(Stored records)
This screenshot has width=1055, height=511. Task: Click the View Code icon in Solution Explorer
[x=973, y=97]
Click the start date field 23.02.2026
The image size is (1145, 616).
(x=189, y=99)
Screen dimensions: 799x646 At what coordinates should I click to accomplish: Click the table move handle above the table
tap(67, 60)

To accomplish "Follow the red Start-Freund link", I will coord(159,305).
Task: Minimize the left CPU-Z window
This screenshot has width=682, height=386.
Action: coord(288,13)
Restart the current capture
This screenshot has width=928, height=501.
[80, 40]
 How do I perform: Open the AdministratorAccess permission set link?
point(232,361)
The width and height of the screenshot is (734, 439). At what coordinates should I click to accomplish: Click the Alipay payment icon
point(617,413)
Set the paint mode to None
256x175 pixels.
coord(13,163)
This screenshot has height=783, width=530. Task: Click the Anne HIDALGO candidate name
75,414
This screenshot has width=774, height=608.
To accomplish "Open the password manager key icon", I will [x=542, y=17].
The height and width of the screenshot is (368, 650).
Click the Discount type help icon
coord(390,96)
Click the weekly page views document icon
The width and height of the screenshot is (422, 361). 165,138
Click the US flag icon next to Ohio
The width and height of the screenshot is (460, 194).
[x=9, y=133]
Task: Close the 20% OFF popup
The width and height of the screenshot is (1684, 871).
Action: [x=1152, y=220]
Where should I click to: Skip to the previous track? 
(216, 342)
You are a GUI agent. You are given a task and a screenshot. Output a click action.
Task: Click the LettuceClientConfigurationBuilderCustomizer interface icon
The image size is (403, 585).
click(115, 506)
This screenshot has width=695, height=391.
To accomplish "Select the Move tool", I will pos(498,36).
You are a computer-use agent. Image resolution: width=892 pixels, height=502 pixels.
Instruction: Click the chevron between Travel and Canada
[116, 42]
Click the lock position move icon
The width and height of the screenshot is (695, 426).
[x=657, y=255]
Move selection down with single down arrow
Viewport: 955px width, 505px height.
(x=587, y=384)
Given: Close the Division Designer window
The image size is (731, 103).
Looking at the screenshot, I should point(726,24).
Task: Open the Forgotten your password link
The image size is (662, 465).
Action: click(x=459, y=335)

WHAT THE TASK ASKS:
Stop after the line containing "Task: Minimize the left CPU-Z window": print exactly the lines from the start of the entries above up to it, that line included.

REPLY:
This screenshot has width=1055, height=511. Task: Click the View Code icon in Solution Explorer
[x=973, y=97]
Click the start date field 23.02.2026
The image size is (1145, 616).
(x=189, y=99)
Screen dimensions: 799x646 At what coordinates should I click to accomplish: Click the table move handle above the table
tap(67, 60)

To accomplish "Follow the red Start-Freund link", I will coord(159,305).
Task: Minimize the left CPU-Z window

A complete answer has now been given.